2. Well...there is no number 2. According to Schedule 5, Part 2, Clause 4: A personal watercraft, kayak or canoe (other than an outrigger canoe) on open waters is not required to carry safety equipment specified in Part 1

For those of you wondering what is in Part 1...it is things like the compass, charts, anchor, bilge pump, bucket, flares, v-sheet, torch, marine radio, fire-extinguisher, EPIRB, Paddles/oars, whistle...and last but not least...you dont need to take any drinking water with you (how stupid is this last one, now really, we all need drinking water on a kayak regardless I believe).

So, there you have it guys. If you really want to have a read through the legal mumbo jumble the link to it is here at the bottom of this post. Just click the back/forward links to move from one page to the next.

http://www.legislation.nsw.gov.au/fragview/inforce/subordleg+109+2009+cd+0+N?fragid=104


----------



## Peril (Sep 5, 2005)

Don't forget http://www.legislation.nsw.gov.au/fullh ... v.3-sec.85


----------



## yankatthebay (Dec 14, 2007)

Thanks Peril. That would have been much easier to read than the link I found. Some document, easier to follow.


----------



## lowtide (May 21, 2009)

So the bottom line is just a type 1 PDF. I wondre how long this will last with the increasing numbers of yakker heading out, and the inevitable mishaps. It only takes one coroners report to lead to a legislative change. In fact I think I met the very fellow yesterday. I was on my way back to the harbour at Coffs yesterday. A strange vessel approached in the swell. I turned to get a closer look. It was a burly bloke on a short sit on yak with next to no free board. He had a wooden contraption mounted behind him which sat as high as his head. Mounted on one side of the frame was small petrol outboard which was propelling him along. On the other side was an electric, so I suppose there was a car battery within. Mounted in front of him was an esky. Two rods and a landing nets waved in breeze. He wasn't wearing a PDF. It was a very top heavy 'yak.

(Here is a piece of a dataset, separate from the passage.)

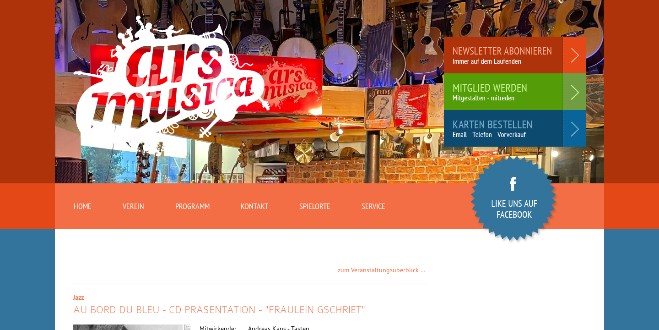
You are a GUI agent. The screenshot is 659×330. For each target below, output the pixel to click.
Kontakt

When he turns over, if every thing is attached properly, he is going to have trouble getting it back upright. If not attached, well good by gear. Despite my misgivings I waved, but with one hand on the outboard and the grim concentration required to keep everything upright, I got no response.


----------



## yankatthebay (Dec 14, 2007)

If the total power output of the petrol motor plus the electric was more than 6HP then he was illegal in the first place if his boat wasnt registered. Any boat which is powered by something other than direct human power is not given the same provisions as a "kayak or canoe".

A Kayak has to fall under the provisions for "Passive Craft", which means no motor (petrol or electric). So that might actually rule out the kayaks with built-in electric motors from being legal in NSW in the first place.

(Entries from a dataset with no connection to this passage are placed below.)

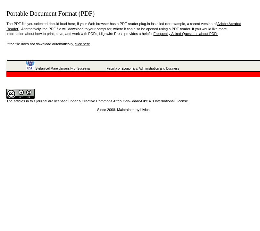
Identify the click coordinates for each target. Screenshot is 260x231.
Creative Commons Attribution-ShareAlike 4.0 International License (135, 101)
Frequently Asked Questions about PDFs (186, 34)
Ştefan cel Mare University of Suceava (62, 68)
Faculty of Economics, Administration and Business (143, 68)
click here (82, 44)
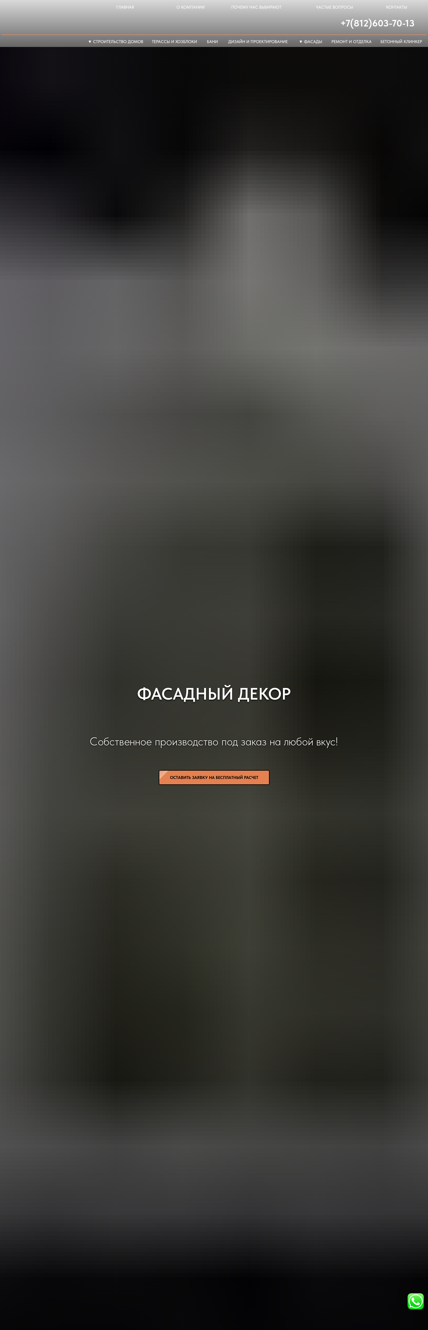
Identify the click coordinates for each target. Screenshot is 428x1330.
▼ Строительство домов (115, 41)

Any boat powered by more than 6HP (or 4KW) must be operated by someone with a boating licence, the vessel must be registered, and full safety gear must be carried. I dont think that guy will have much effect on the legislation as he clearly does not have a kayak and would be in breach of several of the rules I would suspect. If you see him again, I would call NSW Maritime and the local Police and report him before someone tries to classify him as a kayak mistakenly and screws it up for the rest of us.


----------



## bigbulki (Aug 17, 2008)

I am assuming the regs are the same for Victoria but is anything stated about lights, eg. navigation/anchor lights for after sunset?
I use an anchor light, head torch and a flashing red bike light so I'm pretty visible on all angles even in a swell but just wanted to know if I had to have full lights?


----------



## grinner (May 15, 2008)

lowtide said:


> So the bottom line is just a type 1 PDF. I wondre how long this will last with the increasing numbers of yakker heading out, and the inevitable mishaps. It only takes one coroners report to lead to a legislative change. In fact I think I met the very fellow yesterday. I was on my way back to the harbour at Coffs yesterday. A strange vessel approached in the swell. I turned to get a closer look. It was a burly bloke on a short sit on yak with next to no free board. He had a wooden contraption mounted behind him which sat as high as his head. Mounted on one side of the frame was small petrol outboard which was propelling him along. On the other side was an electric, so I suppose there was a car battery within. Mounted in front of him was an esky. Two rods and a landing nets waved in breeze. He wasn't wearing a PDF. It was a very top heavy 'yak. When he turns over, if every thing is attached properly, he is going to have trouble getting it back upright. If not attached, well good by gear. Despite my misgivings I waved, but with one hand on the outboard and the grim concentration required to keep everything upright, I got no response.


mate sounds fascinating can you score the plans off him


----------